How to use SimpleXML parsing XML data with namespace and CDATA
There are many social network websites (e.g. YouTube) and big brand websites(e.g. Amazon, Yahoo) use REST or SOAP or even RSS web services to provide the enormous data for developers. Using these data, we can build a website virtually with no own database at all, all the information are come from these big sites. The nice thing is that, virtually all of the data returned for your web service client request are a XML data stream. So, we can use the nice PHP5 built in SimpleXML object to parsing the XML data stream, and format the representation of the data according our own website needs. However, the XML data format vary from site to site, some of the XML data returned from the sever, includes namespace and CDATA; if this is the case, you need find a way to access a sub item in the XML data use the same ” -> ” syntax.
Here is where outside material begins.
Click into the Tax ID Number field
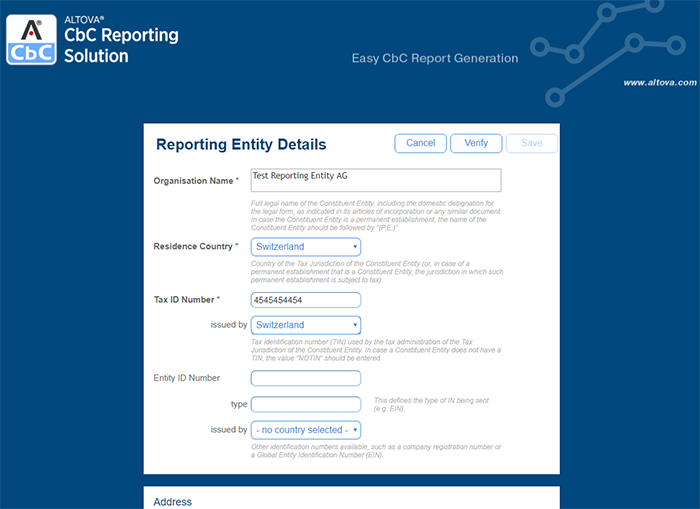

In the case of CDATA, the SimpleXML constructor has a optional parameter, which allow you to merge CDATA as text nodes. Just pass two additional arguments, a string constant ‘SimpleXMLElement’ and LIBXML_NOCDATA (A PHP version >= 5.1.0 is required):
$xml = simplexml_load_string($xml_txt, ‘SimpleXMLElement’, LIBXML_NOCDATA);
if the $xml_txt is:
<root>
<folder ID=”65″ active=”1″ permission=”1″><![CDATA[aaaa]]></folder>
<folder ID=”65″ active=”1″ permission=”1″><![CDATA[bbbb]]></folder>
</root>
Then, echo $xml -> folder[0] will get:
aaaa
In the case the XML data includes ,namespace, you can just use the SimpleXMLElement->children() method to get the nodes in the media namespace; Just pass the value of the namespace as a argument of the functioin. For example, a typical XML response from YouTube, maybe as following, say the request url is $feedURL.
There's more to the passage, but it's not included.